═════ Data for processing

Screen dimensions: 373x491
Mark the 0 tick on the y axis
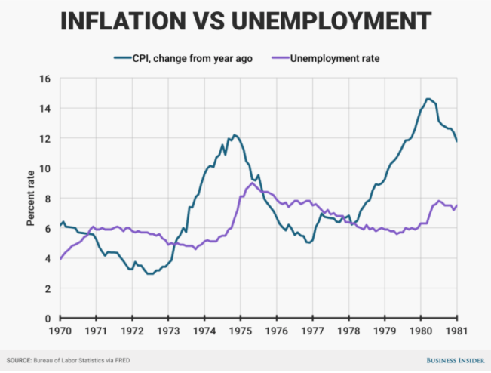[48, 318]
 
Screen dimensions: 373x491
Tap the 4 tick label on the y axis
[48, 258]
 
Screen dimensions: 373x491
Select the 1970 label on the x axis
[59, 331]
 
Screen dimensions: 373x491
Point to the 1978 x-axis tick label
[348, 331]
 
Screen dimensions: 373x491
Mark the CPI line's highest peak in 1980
[428, 99]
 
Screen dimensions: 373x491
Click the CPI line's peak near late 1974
[235, 135]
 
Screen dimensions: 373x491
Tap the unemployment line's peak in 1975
[250, 183]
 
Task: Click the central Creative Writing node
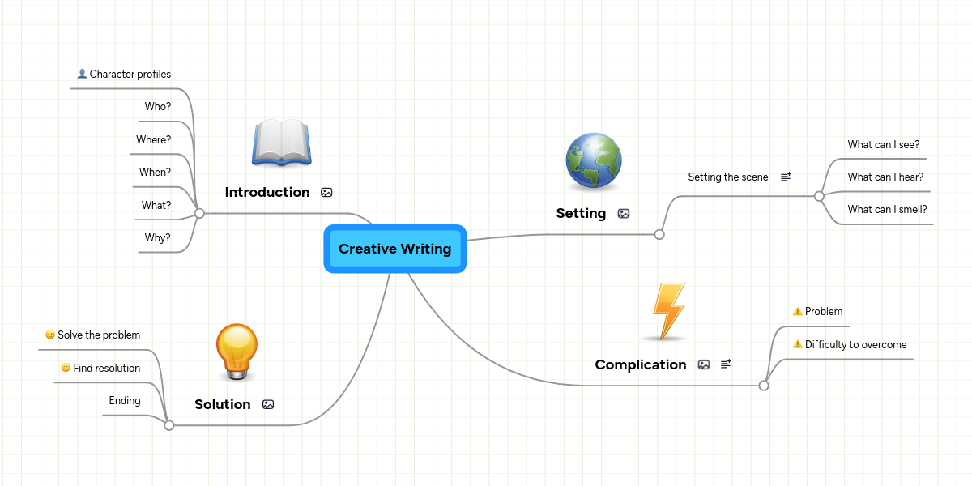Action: (394, 249)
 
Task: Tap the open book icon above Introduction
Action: (281, 143)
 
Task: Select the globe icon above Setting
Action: (594, 162)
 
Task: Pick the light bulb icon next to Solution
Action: (237, 352)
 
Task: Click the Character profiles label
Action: (130, 74)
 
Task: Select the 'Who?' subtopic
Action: (158, 106)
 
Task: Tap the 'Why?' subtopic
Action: (158, 237)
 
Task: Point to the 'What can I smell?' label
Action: (887, 209)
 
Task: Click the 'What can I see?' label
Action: (884, 144)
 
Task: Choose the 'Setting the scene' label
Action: (728, 177)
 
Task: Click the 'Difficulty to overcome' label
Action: (855, 344)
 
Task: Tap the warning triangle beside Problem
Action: (797, 311)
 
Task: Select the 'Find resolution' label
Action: (107, 368)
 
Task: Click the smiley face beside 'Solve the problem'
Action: (50, 335)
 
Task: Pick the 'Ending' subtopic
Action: (125, 400)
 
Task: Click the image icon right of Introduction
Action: (326, 193)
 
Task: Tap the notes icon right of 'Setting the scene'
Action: (786, 177)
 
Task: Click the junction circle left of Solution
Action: (169, 424)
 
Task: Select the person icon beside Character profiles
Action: (82, 74)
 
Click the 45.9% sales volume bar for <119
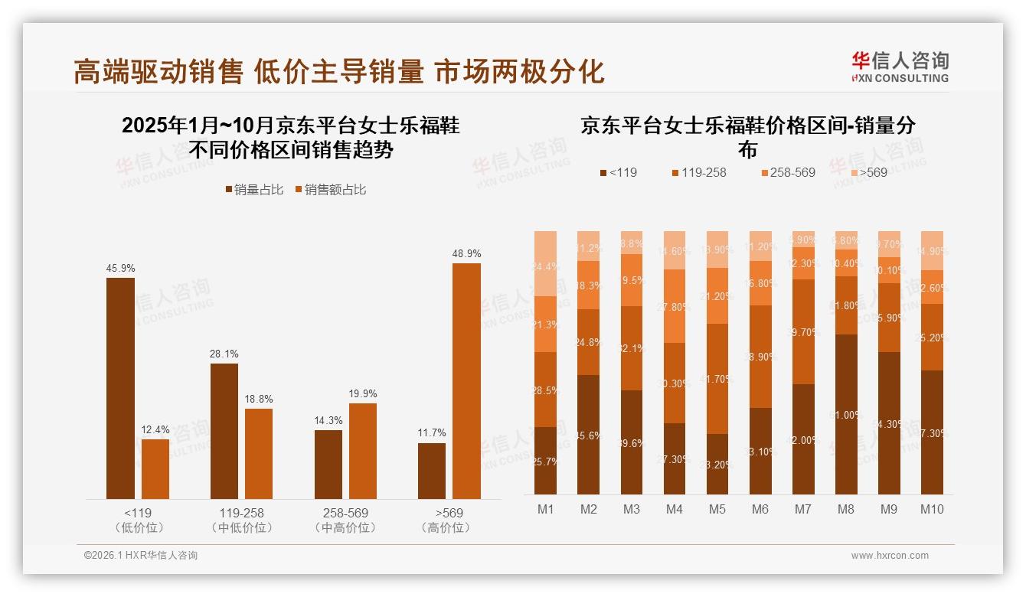120,388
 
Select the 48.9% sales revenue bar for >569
466,381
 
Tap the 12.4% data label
155,429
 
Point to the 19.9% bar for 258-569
363,451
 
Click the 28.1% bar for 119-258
224,431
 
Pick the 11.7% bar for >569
432,471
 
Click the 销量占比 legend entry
254,190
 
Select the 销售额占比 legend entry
330,190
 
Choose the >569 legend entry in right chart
867,172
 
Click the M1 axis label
545,509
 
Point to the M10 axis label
932,509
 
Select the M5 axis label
717,509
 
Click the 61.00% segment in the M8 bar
846,414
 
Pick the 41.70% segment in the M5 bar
717,379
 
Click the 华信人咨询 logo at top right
900,67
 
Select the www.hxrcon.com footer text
889,556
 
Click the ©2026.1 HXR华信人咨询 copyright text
141,556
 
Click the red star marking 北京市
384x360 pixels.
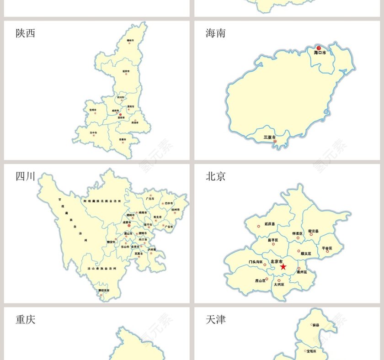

══════════

Edit all of the data above by changing every "subtopic" to "branch" and keeping everything else the same. Omit the pictures from your answer.

Exercise solution:
Screen dimensions: 373x491
Mark the 0 tick on the y axis
[48, 318]
 
Screen dimensions: 373x491
Tap the 4 tick label on the y axis
[48, 258]
 
Screen dimensions: 373x491
Select the 1970 label on the x axis
[59, 331]
 
Screen dimensions: 373x491
Point to the 1978 x-axis tick label
[348, 331]
 
Screen dimensions: 373x491
Mark the CPI line's highest peak in 1980
[428, 99]
 
Screen dimensions: 373x491
Click the CPI line's peak near late 1974
[235, 135]
 
Screen dimensions: 373x491
Tap the unemployment line's peak in 1975
[250, 183]
 
Task: Click the central Creative Writing node
Action: (394, 249)
 
Task: Tap the open book icon above Introduction
Action: (281, 143)
 
Task: Select the globe icon above Setting
Action: (594, 162)
 
Task: Pick the light bulb icon next to Solution
Action: (237, 352)
 
Task: Click the Character profiles label
Action: (130, 74)
 
Task: Select the 'Who?' branch
Action: (158, 106)
 
Task: Tap the 'Why?' branch
Action: (158, 237)
 
Task: Point to the 'What can I smell?' label
Action: (887, 209)
 
Task: Click the 'What can I see?' label
Action: (884, 144)
 
Task: Choose the 'Setting the scene' label
Action: (728, 177)
 
Task: Click the 'Difficulty to overcome' label
Action: (855, 344)
 
Task: Tap the warning triangle beside Problem
Action: (797, 311)
 
Task: Select the 'Find resolution' label
Action: (107, 368)
 
Task: Click the smiley face beside 'Solve the problem'
Action: (50, 335)
 
Task: Pick the 'Ending' branch
Action: (125, 400)
 
Task: Click the image icon right of Introduction
Action: (326, 193)
 
Task: Tap the notes icon right of 'Setting the scene'
Action: (786, 177)
 
Task: Click the junction circle left of Solution
Action: (169, 424)
 
Task: Select the person icon beside Character profiles
Action: (82, 74)
 
Click the 45.9% sales volume bar for <119
120,388
 
Select the 48.9% sales revenue bar for >569
466,381
 
Tap the 12.4% data label
155,429
 
Point to the 19.9% bar for 258-569
363,451
 
Click the 28.1% bar for 119-258
224,431
 
Pick the 11.7% bar for >569
432,471
 
Click the 销量占比 legend entry
254,190
 
Select the 销售额占比 legend entry
330,190
 
Choose the >569 legend entry in right chart
867,172
 
Click the M1 axis label
545,509
 
Point to the M10 axis label
932,509
 
Select the M5 axis label
717,509
 
Click the 61.00% segment in the M8 bar
846,414
 
Pick the 41.70% segment in the M5 bar
717,379
 
Click the 华信人咨询 logo at top right
900,67
 
Select the www.hxrcon.com footer text
889,556
 
Click the ©2026.1 HXR华信人咨询 copyright text
141,556
 
Click the red star marking 北京市
384x360 pixels.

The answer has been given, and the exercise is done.